Wenige Jahre nach dieser Reise brachte Mendelssohn auf Anregung von Robert Schumann die große C-Dur-Symphonie D 844 von Schubert zur Uraufführung. Zehn Jahre hatte sie in einer Schublade bei Schuberts Bruder Ferdinand gelegen, wegen ihrer Länge und der Anforderungen vor allem für die Bläser war sie von den Wiener Musikern als unspielbar befunden worden.
Schwierig, lang und großartig ist sie noch immer, doch heute ist die C-Dur-Symphonie ein Hauptwerk der symphonischen Literatur. Im leidenschaftlichen Spiel der Münchener konnte man sie in ihren „himmlischen Längen“(so der schwärmerische Ausdruck von Schumann) erleben. Vom heiklen Hornsolo in der Einleitung, das den Raum öffnet, über die kantabel ausgebreiteten Linien und feinen Mittelstimmen hin zum pulsierenden Dialog von Streichern und Bläsern im Allegro spannte Schuldt den Bogen. Im zweiten Satz, der so heiter schlendernd von der Oboe angeführt wird, entwickelten sich immer wieder jene Spannungsakkorde und Steigerungen, die Schuberts Symphonie zu den außergewöhnlichsten Werken ihrer Zeit gemacht haben. Mit hoher Energie und feinem Gespür für die Wellen der Dynamik und der Kontraste, für das Aufeinandertreffen von Licht und Dramatik bis hin zu den dunklen Anspielungen auf Mozarts „Don Giovanni“im Finale gestalteten Schuldt und das MKO diese brausende Symphonie am Ende eines langen Abends.
Virtuose Ex-Thomaner
Aus Leipzig, dem Ort der Uraufführung von Schuberts Symphonie, kommen auch die fünf Sänger von Amarcord, die gemeinsam mit dem MKO den Kompositionsauftrag an Jörg Widmann vergeben haben. Alle haben sie ihre prägende Gesangsschulung beim Thomanerchor erfahren.

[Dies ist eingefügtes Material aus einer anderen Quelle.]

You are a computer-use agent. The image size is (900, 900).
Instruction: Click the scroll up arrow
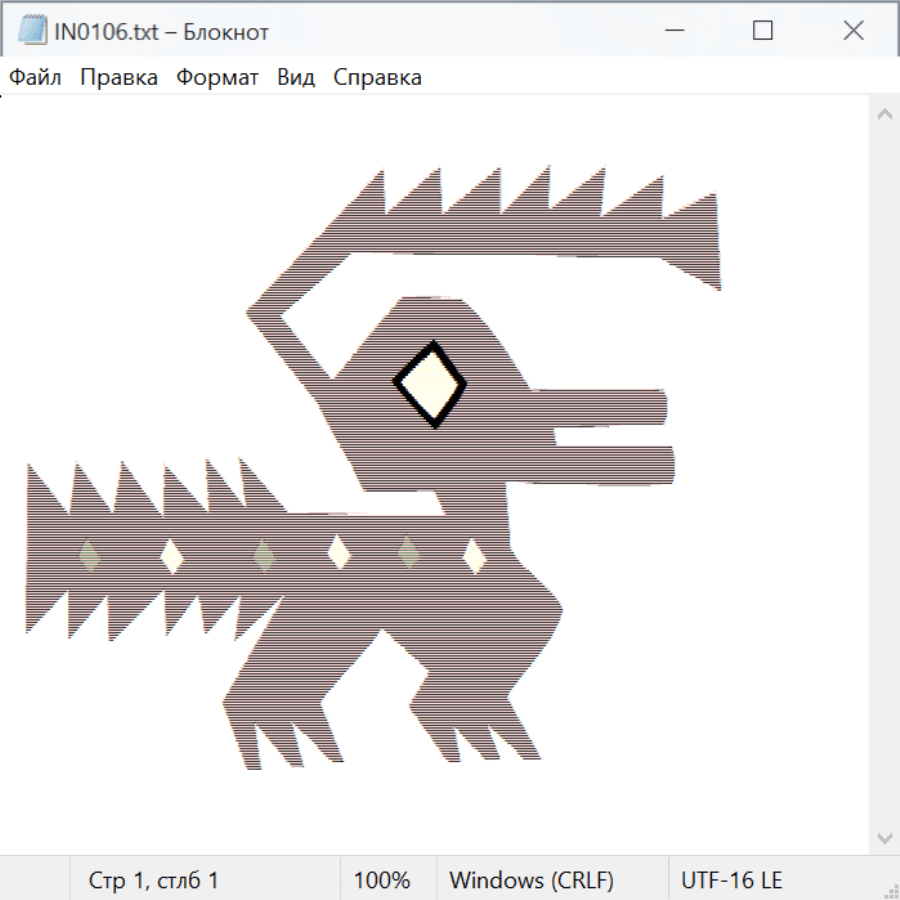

So kommt es, dass der Jüngste, der zweite Tenor Robert Pohlers, sich so selbstverständlich in das Gefüge der älteren Kollegen einfindet.

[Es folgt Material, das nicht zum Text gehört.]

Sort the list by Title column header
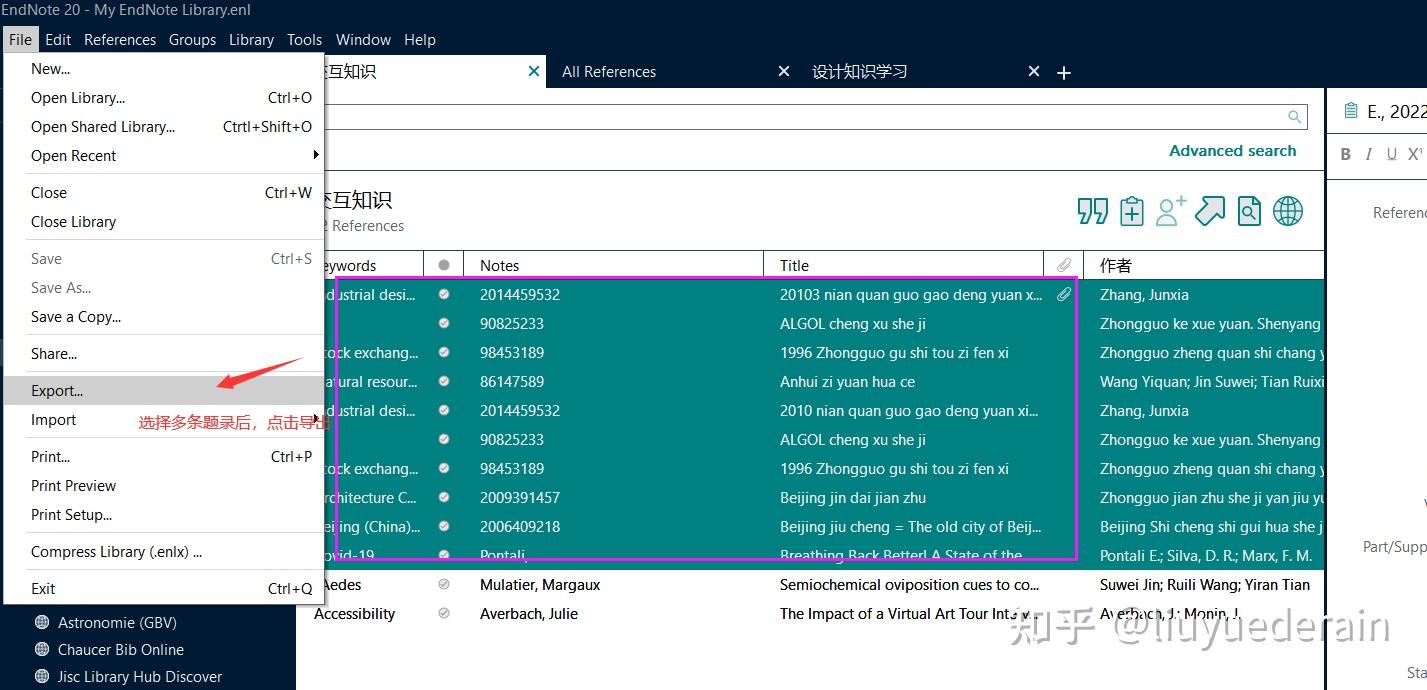click(795, 265)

In drei Madrigalen von Carlo Gesualdo da Venosa, in denen Schmerz und Verzweiflung über verlorene Liebe so unvergleichlich zum Ausdruck gebracht werden, erlebte man die Souveränität des Vokalensembles: Auch in den abenteuerlichsten harmonischen Rückungen in der Musik des Renaissancefürsten bewahren die Sänger ihre reine Intonation, spüren sie den Worten und Klängen nach. Jörg Widmann weiß, was die fünf Ex-Thomaner können, wie sie mit Sprache, Mimik, Deklamation umgehen, wie groß die Spanne vom hohen Falsett in die tiefsten Bass-Abgründe ist. Vielseitig setzt er das in „Kinderreime und Nonsensverse“ein, etwa bei der Sprachakrobatik in den Wortspielen von Erich Kästner und Karl Valentin. Eigentlich würde der Vokalpart genügen. Das Orchester aber kommentiert, zitiert, illustriert, persifliert dazu, dass sich eine schenkelklopfende Bierzeltlustigkeit über den Wortwitz darüberstülpt. Das wirkte doch recht seltsam, kam aber beim Publikum gut an. Das Münchnener Kammerorchester und das Ensemble Amarcord eröffnen am Freitag um 20 Uhr im Kulturhaus Schloss Großlaupheim auch den Schwäbischen Klassikherbst.